Advent means coming. During this season we anticipate the Second Advent, and
celebrate the first. But it’s also a time when we see the advent, or
coming of people, to the sanctuary who aren’t often there. After a decade
of Advent preaching, I continue to be frustrated when folks come for the Christmas
program or Cantata and never get it that Jesus’ coming was supposed
to make an every-day difference for all of us. It causes me to keep asking,
“How can our Advent preaching help people get it?” Somehow, we
have got to preach sermons that help people not only hear, but also experience
the gospel.
Experiential preaching requires the preacher to give attention to the hearer’s
emotive process. According to Dr. Frank Thomas, appeal to the senses begets
identification.1 If hearers identify with the preacher, it opens the door
for emotional involvement. Once the hearer is emotionally engaged, they will
be interested in whatever else the preacher has to say, and as a result their
mind and heart are open to new possibilities. In other words, a hearer who
identifies with the preacher, becomes emotionally engaged in the sermon, and
has an interest in what is being said, is a hearer who will be receptive to
change. Attention to this emotive process calls the preacher to be intentional
in sermon design, so hearers are given the opportunity fully to experience
and willingly embrace the implications of the gospel—which more often
than not call for some kind of change.
Advent, maybe more so than any other season of the Christian year, is full
of possibilities for the preacher to engage the hearers through sense appeal.
The sights, sounds, smells, tastes, and touches people experience throughout
Advent can be a deep well from which the preacher can draw to evoke identification
from the congregation. In a season where so many non-Christians make their
annual obligatory visit to church, it is imperative that we preachers make
connections that at least open the door for life change to happen.
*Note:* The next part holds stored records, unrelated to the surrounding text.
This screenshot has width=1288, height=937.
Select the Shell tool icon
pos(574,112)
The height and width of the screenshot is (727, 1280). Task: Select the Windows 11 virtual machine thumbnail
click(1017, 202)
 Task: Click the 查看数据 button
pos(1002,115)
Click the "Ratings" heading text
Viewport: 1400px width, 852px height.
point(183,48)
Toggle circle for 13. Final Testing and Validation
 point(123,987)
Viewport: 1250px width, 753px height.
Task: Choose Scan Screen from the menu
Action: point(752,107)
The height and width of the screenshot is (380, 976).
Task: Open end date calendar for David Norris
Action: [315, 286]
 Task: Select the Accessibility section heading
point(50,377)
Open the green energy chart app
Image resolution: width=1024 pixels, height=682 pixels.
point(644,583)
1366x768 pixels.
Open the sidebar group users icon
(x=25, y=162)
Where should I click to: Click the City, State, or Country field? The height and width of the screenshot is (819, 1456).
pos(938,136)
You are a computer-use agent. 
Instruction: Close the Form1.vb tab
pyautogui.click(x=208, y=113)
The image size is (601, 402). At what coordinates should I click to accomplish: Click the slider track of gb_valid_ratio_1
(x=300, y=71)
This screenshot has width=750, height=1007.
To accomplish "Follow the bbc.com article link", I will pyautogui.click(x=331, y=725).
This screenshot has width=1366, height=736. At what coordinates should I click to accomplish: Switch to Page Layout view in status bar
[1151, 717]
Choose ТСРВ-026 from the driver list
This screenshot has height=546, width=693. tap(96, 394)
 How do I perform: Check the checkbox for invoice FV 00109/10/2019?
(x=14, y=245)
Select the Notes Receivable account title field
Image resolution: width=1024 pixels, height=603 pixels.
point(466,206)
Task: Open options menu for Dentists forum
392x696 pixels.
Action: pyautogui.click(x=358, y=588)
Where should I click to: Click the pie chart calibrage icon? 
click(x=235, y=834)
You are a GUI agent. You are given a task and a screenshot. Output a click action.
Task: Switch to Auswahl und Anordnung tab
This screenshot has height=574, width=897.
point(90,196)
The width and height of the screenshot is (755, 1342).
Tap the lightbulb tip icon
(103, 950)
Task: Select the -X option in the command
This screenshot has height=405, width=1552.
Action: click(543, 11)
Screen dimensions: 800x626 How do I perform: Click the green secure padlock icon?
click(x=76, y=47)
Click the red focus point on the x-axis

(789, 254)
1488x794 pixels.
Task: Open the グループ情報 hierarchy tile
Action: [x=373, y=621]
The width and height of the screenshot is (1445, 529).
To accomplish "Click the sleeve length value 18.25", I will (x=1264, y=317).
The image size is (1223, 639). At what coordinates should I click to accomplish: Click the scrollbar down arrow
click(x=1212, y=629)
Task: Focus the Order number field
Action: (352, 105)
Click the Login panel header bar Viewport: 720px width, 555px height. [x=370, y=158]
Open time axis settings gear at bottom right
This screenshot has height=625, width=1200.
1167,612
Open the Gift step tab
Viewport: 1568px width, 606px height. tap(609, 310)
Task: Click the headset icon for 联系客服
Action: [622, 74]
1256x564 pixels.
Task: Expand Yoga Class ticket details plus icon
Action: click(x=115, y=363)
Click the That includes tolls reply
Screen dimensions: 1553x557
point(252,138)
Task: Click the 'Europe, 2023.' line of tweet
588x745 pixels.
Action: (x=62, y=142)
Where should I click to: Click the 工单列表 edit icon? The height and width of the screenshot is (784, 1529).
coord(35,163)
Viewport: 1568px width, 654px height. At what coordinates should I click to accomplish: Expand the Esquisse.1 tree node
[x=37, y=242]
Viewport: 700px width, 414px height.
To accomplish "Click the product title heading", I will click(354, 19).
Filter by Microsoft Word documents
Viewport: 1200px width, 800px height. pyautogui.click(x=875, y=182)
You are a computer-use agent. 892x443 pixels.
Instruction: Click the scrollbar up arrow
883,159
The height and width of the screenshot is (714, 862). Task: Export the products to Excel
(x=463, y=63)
This sermon
series is designed to capitalize on the sense appeal of Advent so emotionally
engaged hearers might not just hear, but experience the God who has come to
dwell among us.
The sermons for the weeks between Epiphany and Lent are provided by Dr. Brad Estep (no relation, as far as they know). Brad is senior pastor of the Winter Haven, Florida, Church of the Nazarene. He holds a Ph.D. in homiletics from Union Theological Seminary.
If the weeks of the year were divided like a pizza into 10 slices, these Sundays
(January 14-February 11, 2007) would probably not be the first slice chosen
and devoured. In the Christian calendar, they are squeezed between Epiphany
(which occurs on Saturday, January 6 but would be celebrated in most churches
on Sunday, January 7) and Transfiguration Sunday (February 18; the last Sunday
before Ash Wednesday on February 21). This portion of the year is called “Ordinary
Time.”
For many churches, other factors influence these weeks much more than issues
related to the Christian calendar. These weeks at the beginning of the year
are sometimes devoted to stewardship campaigns or to revival preparation or
to “priority evaluation.” In America, these are the weeks of football
playoffs and Super Bowl hype. Also, these are the weeks in which the frantic
preparations for Christmas and the exhausting celebrations of the New Year
meet the letdown of resolutions made and already broken.
Because this series of sermons is not tied to the lectionary readings for
these particular Sundays, it would be possible to move them a week forward
and therefore begin them on the first Sunday of the new year (January 7) or
move them backward and have the series conclude on the last Sunday before
the beginning of the Lenten season (February 18). These kinds of decisions
are best made well in advance and are subject to the idiosyncrasies and circumstances
of particular congregations and settings for ministry.